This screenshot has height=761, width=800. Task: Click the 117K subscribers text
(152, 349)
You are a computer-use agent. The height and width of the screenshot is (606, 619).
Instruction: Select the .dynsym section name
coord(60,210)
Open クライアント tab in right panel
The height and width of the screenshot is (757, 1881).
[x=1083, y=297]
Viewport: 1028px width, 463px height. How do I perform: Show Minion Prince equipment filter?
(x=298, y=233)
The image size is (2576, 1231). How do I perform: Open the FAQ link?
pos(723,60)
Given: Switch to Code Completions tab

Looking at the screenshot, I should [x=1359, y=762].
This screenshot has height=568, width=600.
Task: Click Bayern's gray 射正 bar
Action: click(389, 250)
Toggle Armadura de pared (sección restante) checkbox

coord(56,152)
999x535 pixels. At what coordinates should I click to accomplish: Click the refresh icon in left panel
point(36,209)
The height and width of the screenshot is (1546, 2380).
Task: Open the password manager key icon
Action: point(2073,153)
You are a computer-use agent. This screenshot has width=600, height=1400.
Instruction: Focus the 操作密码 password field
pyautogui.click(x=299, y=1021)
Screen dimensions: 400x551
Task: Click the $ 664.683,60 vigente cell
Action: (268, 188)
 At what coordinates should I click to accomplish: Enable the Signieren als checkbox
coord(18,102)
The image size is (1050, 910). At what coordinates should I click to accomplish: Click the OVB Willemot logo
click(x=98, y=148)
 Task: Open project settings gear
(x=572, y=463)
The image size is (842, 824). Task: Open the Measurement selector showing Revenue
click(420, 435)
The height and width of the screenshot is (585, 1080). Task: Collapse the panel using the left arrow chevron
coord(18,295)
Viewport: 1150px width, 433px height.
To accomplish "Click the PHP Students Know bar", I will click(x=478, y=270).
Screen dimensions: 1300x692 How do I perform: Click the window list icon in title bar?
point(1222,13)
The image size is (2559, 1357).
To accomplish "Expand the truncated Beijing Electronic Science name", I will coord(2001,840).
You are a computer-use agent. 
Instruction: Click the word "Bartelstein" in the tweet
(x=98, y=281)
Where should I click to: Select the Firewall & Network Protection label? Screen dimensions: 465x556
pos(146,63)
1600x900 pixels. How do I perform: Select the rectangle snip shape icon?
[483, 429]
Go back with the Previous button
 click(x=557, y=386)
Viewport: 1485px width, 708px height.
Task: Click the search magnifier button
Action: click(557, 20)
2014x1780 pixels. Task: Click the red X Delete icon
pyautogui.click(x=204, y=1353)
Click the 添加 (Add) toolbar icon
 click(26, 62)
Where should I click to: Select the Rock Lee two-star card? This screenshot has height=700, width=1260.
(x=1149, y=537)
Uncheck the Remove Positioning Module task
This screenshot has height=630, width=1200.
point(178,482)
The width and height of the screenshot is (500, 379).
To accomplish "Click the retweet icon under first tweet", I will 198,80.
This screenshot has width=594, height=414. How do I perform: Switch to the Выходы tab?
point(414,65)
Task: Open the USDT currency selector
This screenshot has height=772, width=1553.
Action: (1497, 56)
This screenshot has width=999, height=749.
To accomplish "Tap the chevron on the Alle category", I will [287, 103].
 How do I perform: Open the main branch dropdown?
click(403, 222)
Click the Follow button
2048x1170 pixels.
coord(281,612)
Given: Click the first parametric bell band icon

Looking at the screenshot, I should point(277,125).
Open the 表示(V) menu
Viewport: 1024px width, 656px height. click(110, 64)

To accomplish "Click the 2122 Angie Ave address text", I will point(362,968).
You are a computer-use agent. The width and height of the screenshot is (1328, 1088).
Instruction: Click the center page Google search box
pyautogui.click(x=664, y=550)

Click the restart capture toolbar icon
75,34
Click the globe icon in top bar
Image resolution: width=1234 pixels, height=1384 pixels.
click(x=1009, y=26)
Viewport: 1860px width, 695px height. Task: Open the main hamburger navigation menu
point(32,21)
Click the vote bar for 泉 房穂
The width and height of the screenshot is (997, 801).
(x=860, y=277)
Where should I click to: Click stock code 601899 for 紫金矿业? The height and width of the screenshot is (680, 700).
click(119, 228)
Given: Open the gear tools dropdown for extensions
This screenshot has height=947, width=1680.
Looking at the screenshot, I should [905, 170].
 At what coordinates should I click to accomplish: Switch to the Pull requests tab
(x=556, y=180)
* * * * *
Present the lines from the one containing "The image size is (842, 824)." through the one containing "click(26, 62)", both included, as a Markdown table with the columns Row and Line Text, leaving out any blank lines.

◆ **Result for this task**
| Row | Line Text |
|---|---|
| 1 | The image size is (842, 824). Task: Open the Measurement selector showing Revenue |
| 2 | click(420, 435) |
| 3 | The height and width of the screenshot is (585, 1080). Task: Collapse the panel using the left arrow chevron |
| 4 | coord(18,295) |
| 5 | Viewport: 1150px width, 433px height. |
| 6 | To accomplish "Click the PHP Students Know bar", I will click(x=478, y=270). |
| 7 | Screen dimensions: 1300x692 How do I perform: Click the window list icon in title bar? |
| 8 | point(1222,13) |
| 9 | The image size is (2559, 1357). |
| 10 | To accomplish "Expand the truncated Beijing Electronic Science name", I will coord(2001,840). |
| 11 | You are a computer-use agent.  |
| 12 | Instruction: Click the word "Bartelstein" in the tweet |
| 13 | (x=98, y=281) |
| 14 | Where should I click to: Select the Firewall & Network Protection label? Screen dimensions: 465x556 |
| 15 | pos(146,63) |
| 16 | 1600x900 pixels. How do I perform: Select the rectangle snip shape icon? |
| 17 | [483, 429] |
| 18 | Go back with the Previous button |
| 19 |  click(x=557, y=386) |
| 20 | Viewport: 1485px width, 708px height. |
| 21 | Task: Click the search magnifier button |
| 22 | Action: click(557, 20) |
| 23 | 2014x1780 pixels. Task: Click the red X Delete icon |
| 24 | pyautogui.click(x=204, y=1353) |
| 25 | Click the 添加 (Add) toolbar icon |
| 26 |  click(26, 62) |